Legislation to Decimate the Federal Gas Tax Resurfaces

Sen. Mike Lee (R-Utah) has reintroduced a bill to cut the federal gas tax by 80 percent and give transportation authority to states, known as devolution. Also, House Transportation Chair Bill Shuster is promoting repatriation as a funding source.

3 minute read

June 16, 2015, 9:00 AM PDT

By Irvin Dawid


"The measure, which has been dubbed the Transportation Empowerment Act (TEA), would lower the gas tax that currently pays for most federal transportation projects from 18.4 cents per gallon to 3.7 cents in five years," writes Keith Laing of The Hill. He initially introduced the bill with Rep. Tom Graves (R-Ga.) that went by the same name in November, 2013.

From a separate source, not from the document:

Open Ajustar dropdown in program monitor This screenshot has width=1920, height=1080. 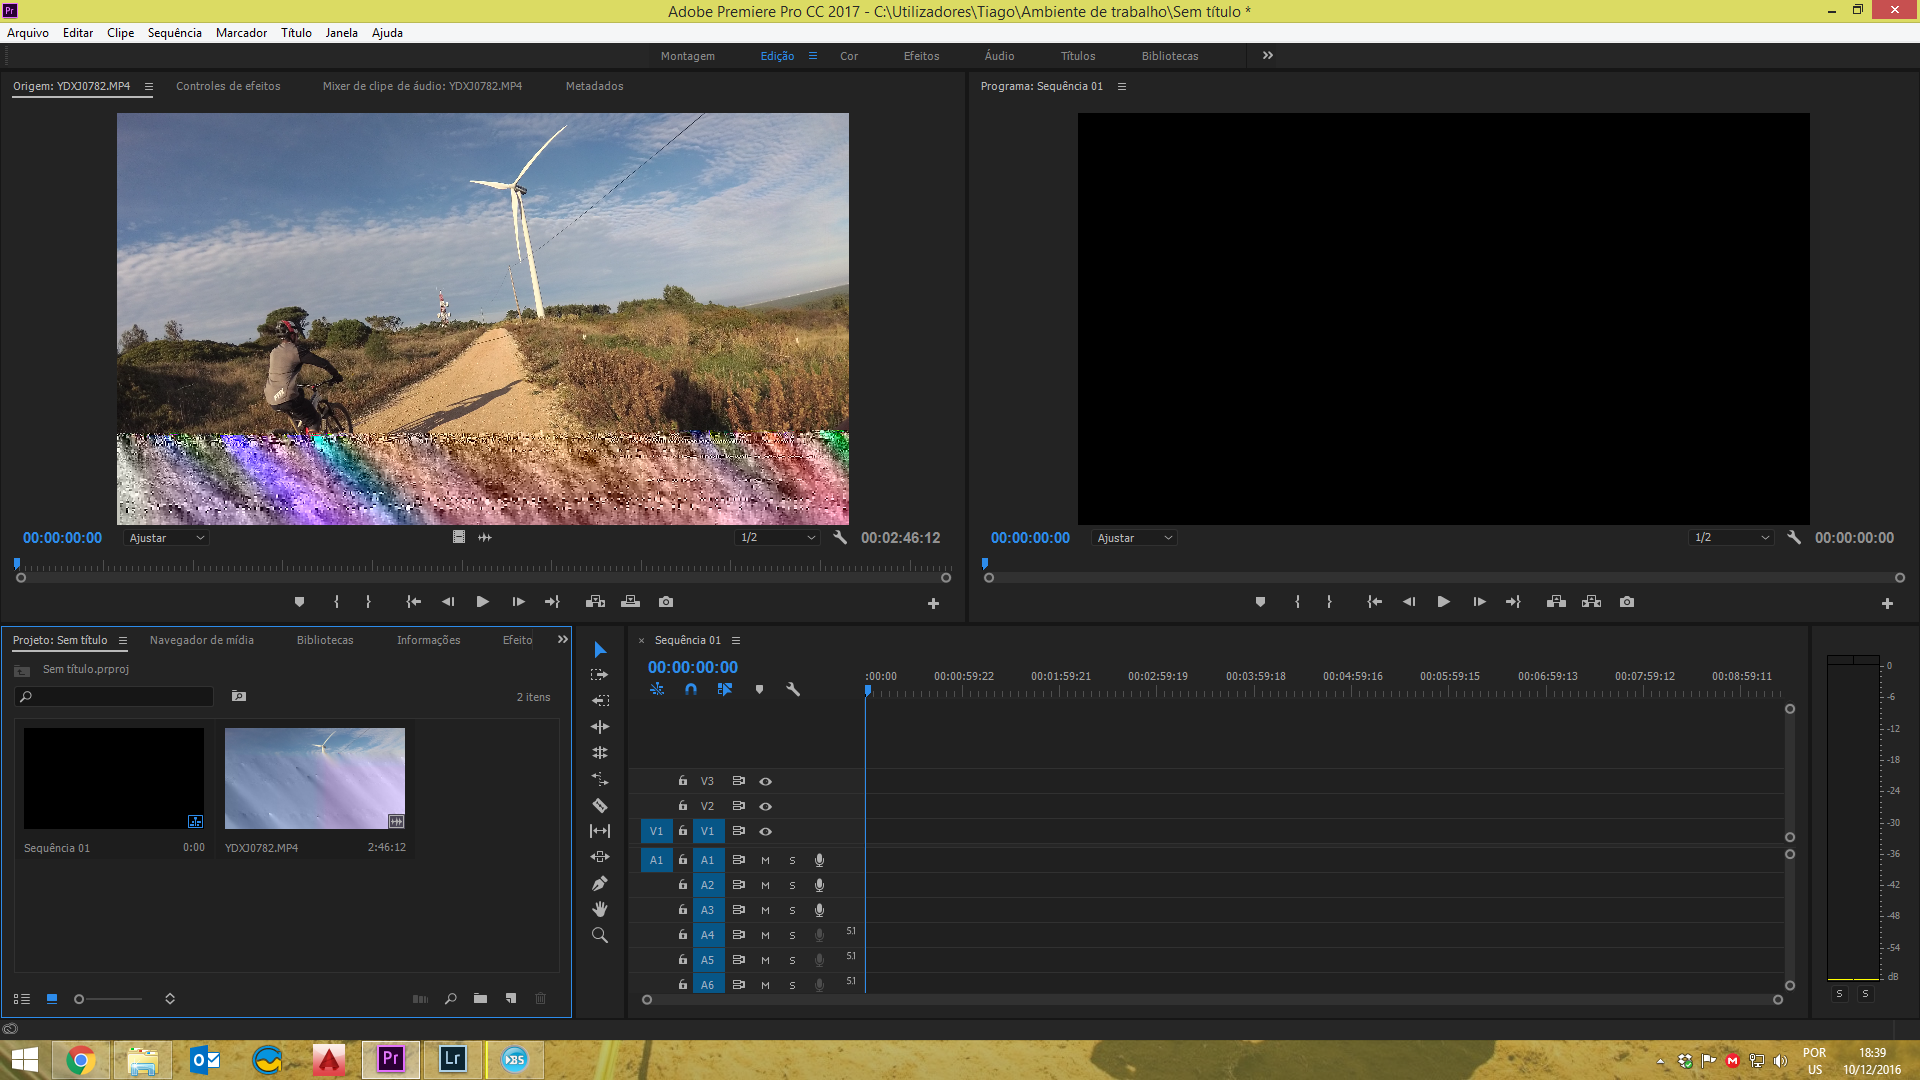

The bill has been filed in the House by Rep. Ron DeSantis (R-Fla.). "During the same time period, the bill would transfer authority over federal highways and transit programs to states and replace current congressional appropriations with block grants," writes Laing. However, neither the press release nor Laing indicate that the 14.7 cents of the 18.4 cent federal gas tax that would be eliminated would be transferred to the states - so states might assume authority over federal highways without additional funding.

As this writer sees it, that's the biggest flaw of the TEA, and it needn't be that way. A 1997 U.S. General Accounting Office evaluation of an earlier version of the Transportation Empowerment Act was based on an alternative option:

GAO's analysis is dependent on the assumptions inherent in TEA 2, such as that all states increase their state gas tax by the same amount that the federal tax is decreased.

But that does not appear to be a problem for Lee and DeSantis as they explain in an op-ed in The Daily Signal, a newsletter of the conservative Heritage Foundation:

Today, drivers still pay the [federal gas] tax, but politicians redirect portions of the highway fund for bike lanes and walking paths and public transit systems in certain cities. Meanwhile, partisan giveaways to special interests and bureaucratic skimming artificially inflate the cost of new infrastructure projects by as much as 20 percent.

Lee and DeSantis add that the 3.7 cents "would still collect enough revenue to maintain existing inter-state highways, while leaving state and local governments free now to focus on their own intra-state infrastructure needs."

The bill numbers are unchanged: S. 1702 and H.R. 3486. As of June 15, bill trackers continue to show versions under the 113th Congress rather than 114th Congress.

Another funding option took on more relevance after receiving the endorsement of the chair of the House Transportation & Infrastructure Committee.

"Republican Congressman Bill Shuster of Pennsylvania said [June 9] that he thinks the funding idea that has the strongest chance of making it through Congress is what some senators call 'repatriation'," writes Tasnim Shamma of WABE, as proposed by Sens. Barbara Boxer (D-Calif.) and Rand Paul (R-Ky), described here recently.

It's the idea of lowering corporate tax rates [PDF] in hopes that American companies would move their money out of offshore accounts and back to the U.S.

"I like any idea that can fund the transportation system that's passable, that's possible," Shuster says. "Rand Paul and Barbara Boxer are opting for a [repatriation] bill. And if you got those two from completely different parts of the ideological spectrum coming together, then something's going to happen, I believe." 

"But the plan does have critics," writes Shamma. "Last summer, Thomas Barthold, chief of staff of the Joint Committee on Taxation, wrote in a letter [PDF] to Sen. Orrin Hatch that repatriation could cost the federal government $95.8 billion in lost revenue over a 10-year period."